Change each "Policy" in the listing below to "Statement", and reproduce the lines with nothing else altered. Leave the picture out of your answer.

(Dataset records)
========================================================================

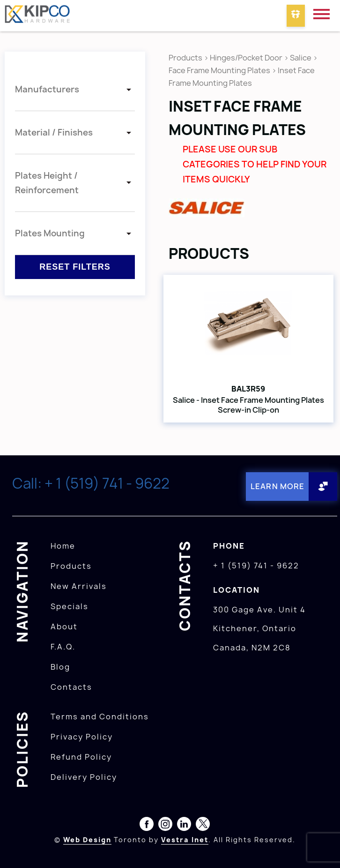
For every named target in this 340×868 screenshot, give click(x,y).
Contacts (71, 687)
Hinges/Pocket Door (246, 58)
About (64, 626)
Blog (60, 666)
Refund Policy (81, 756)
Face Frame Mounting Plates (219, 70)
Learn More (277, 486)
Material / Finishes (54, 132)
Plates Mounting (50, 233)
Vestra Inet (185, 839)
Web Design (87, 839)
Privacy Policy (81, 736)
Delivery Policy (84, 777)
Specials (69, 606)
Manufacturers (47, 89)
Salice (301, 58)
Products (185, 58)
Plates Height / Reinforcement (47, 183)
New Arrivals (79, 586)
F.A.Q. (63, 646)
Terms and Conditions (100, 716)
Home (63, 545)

========================================================================

The response.
For every named target in this 340×868 screenshot, give click(x,y).
Contacts (71, 687)
Hinges/Pocket Door (246, 58)
About (64, 626)
Blog (60, 666)
Refund Statement (81, 756)
Face Frame Mounting Plates (219, 70)
Learn More (277, 486)
Material / Finishes (54, 132)
Plates Mounting (50, 233)
Vestra Inet (185, 839)
Web Design (87, 839)
Privacy Statement (81, 736)
Delivery Statement (84, 777)
Specials (69, 606)
Manufacturers (47, 89)
Salice (301, 58)
Products (185, 58)
Plates Height / Reinforcement (47, 183)
New Arrivals (79, 586)
F.A.Q. (63, 646)
Terms and Conditions (100, 716)
Home (63, 545)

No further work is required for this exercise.